Colbert, Chateaubriand, Fautrier : dans le domaine de la Vallée-aux-loups, la nature et l’homme se répondent pour créer un récit au long cours, qui se confond avec le paysage.
Colbert acquiert les terres de la Vallée-aux-loups en 1683 pour en faire le réservoir d’eau de son château de Sceaux. Quelques siècles plus tard, une partie du parc devient le lieu d’exil de Chateaubriand : après avoir critiqué Napoléon 1er, il s’y installe et conçoit un jardin aux couleurs de ses voyages… Des cyprès de Grèce aux platanes de Louisiane, cet arrangement botanique reflète sa vie de voyageur et accompagne sa plongée dans l’écriture de ses Mémoires d’Outre-tombe.
Et puis il y a l’Île verte, petite enclave composée d’un jardin touffu, d’un étang et d’une île, surplombée par une maison dont les murs sont envahis par le lierre... Un havre de verdure et de soleil qui sera habité à partir de 1851 par Jules Barbier, grand librettiste du XIXème siècle, auteur d’une majeure partie des opéras de Gounod et notamment de Faust. On se plaira à imaginer le drame naître sous sa plume, au coeur de cette atmosphère si paisible …
Mais si Barbier y a imaginé des drames de théâtre, d’autres drames, bien réels, se sont déroulés autour de cette île. Abandonnée durant la Seconde Guerre mondiale, la maison devient une cache d’armes pour résistants et la demeure de Chateaubriand, transformée en clinique par le Docteur Le Savoureux, devient leur refuge.
Jean Fautrier, peintre majeur de l’art informel, y trouvera notamment asile pendant la guerre, après avoir échappé à la police allemande. Il y peindra en partie ses tableaux Otages, évocation des martyrs de la Seconde Guerre mondiale, essentiellement inspirés par les hommes et femmes que la Gestapo faisait fusiller au chemin de l’orme mort, à quelques pas de la maison de Chateaubriand.
Mais une fois la guerre finie, Jean Fautrier viendra cependant habiter cette même maison de l’Île Verte, ce lieu tout à la fois accueillant et hanté par le souvenir des atrocités… Il y sera peut-être inspiré justement par son ambivalence, par l’étrange écho entre son histoire et l’aspect broussailleux mais pourtant limpide de la végétation, par ce jardin qu'il contribuera à faire proliférer et qui ne répond pas à une pensée paysagiste ordonnée... Il y peindra de nombreuses toiles dont l’une, qu’il intitulera l’Île verte, représente le jardin, et donnera son nom à ce lieu.
Chateaubriand, Fautrier, deux hommes dont la pensée artistique semble s’être établie en reflet des jardins qu’ils se sont créés... Peut-être ces hommes, dont la vie aura croisé le tumulte et la violence de l’histoire, étaient-ils parvenus à trouver ici un lieu propice au travail de la création, modelant la végétation à l’image de leurs souvenirs ?
Dernière étape de notre promenade dans la Vallée-aux-Loups, les plantations de l’Arboretum.

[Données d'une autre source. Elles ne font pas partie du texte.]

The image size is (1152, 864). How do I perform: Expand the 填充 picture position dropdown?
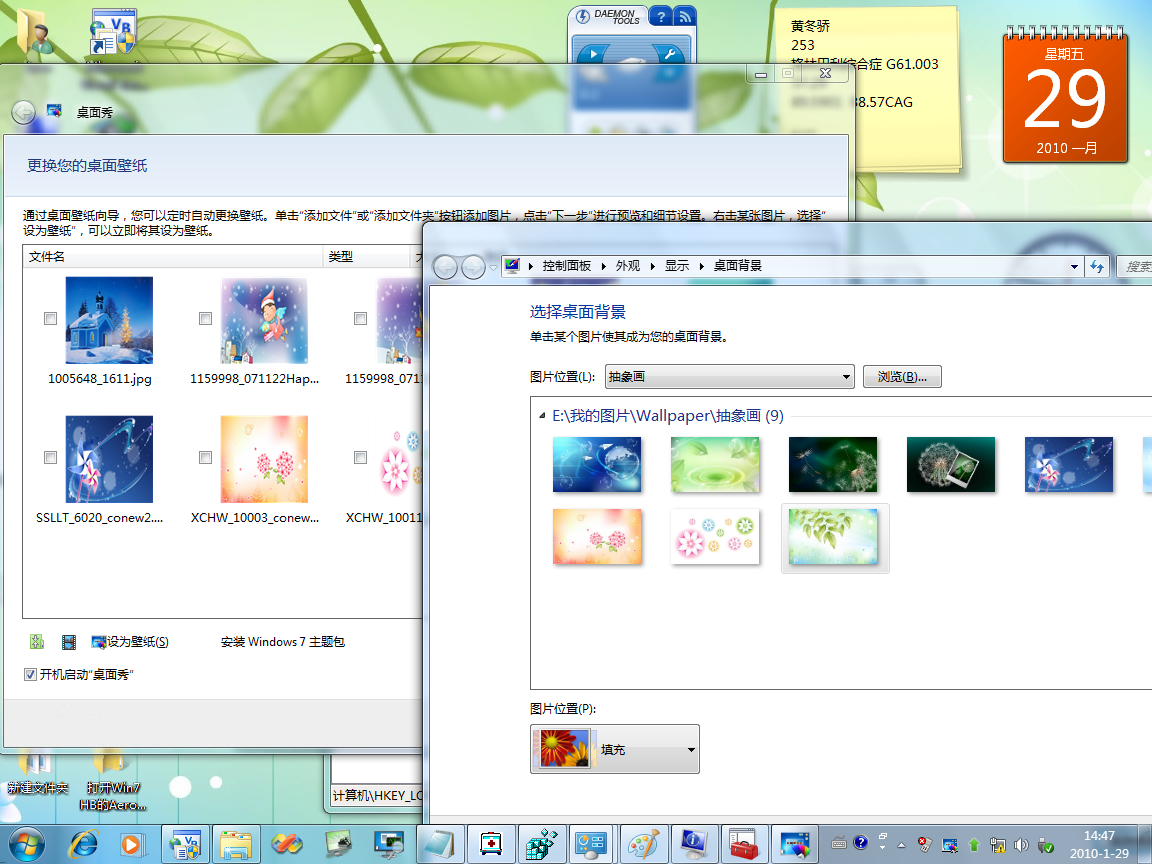[690, 750]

Créé au XVIIIème siècle, elles surplombent le domaine : les arbres rares et centenaires qui le peuplent rappellent le temps long, comme le fameux Cèdre bleu pleureur, l’un des plus vieux de l’Arboretum, à la ramure ample et majestueuse qui couvre plusieurs centaines de mètres…
La Vallée-aux-loups se lit comme une arborescence de l’histoire où, strates sur strates, elle se laisse apercevoir par fragments, derrière l’apparente tranquillité du domaine. Chateaubriand y écrira d’ailleurs à propos de la chute de Napoléon :
"Avez-vous entendu tomber l’Empire ? Non ; rien n’a troublé le repos de ces lieux."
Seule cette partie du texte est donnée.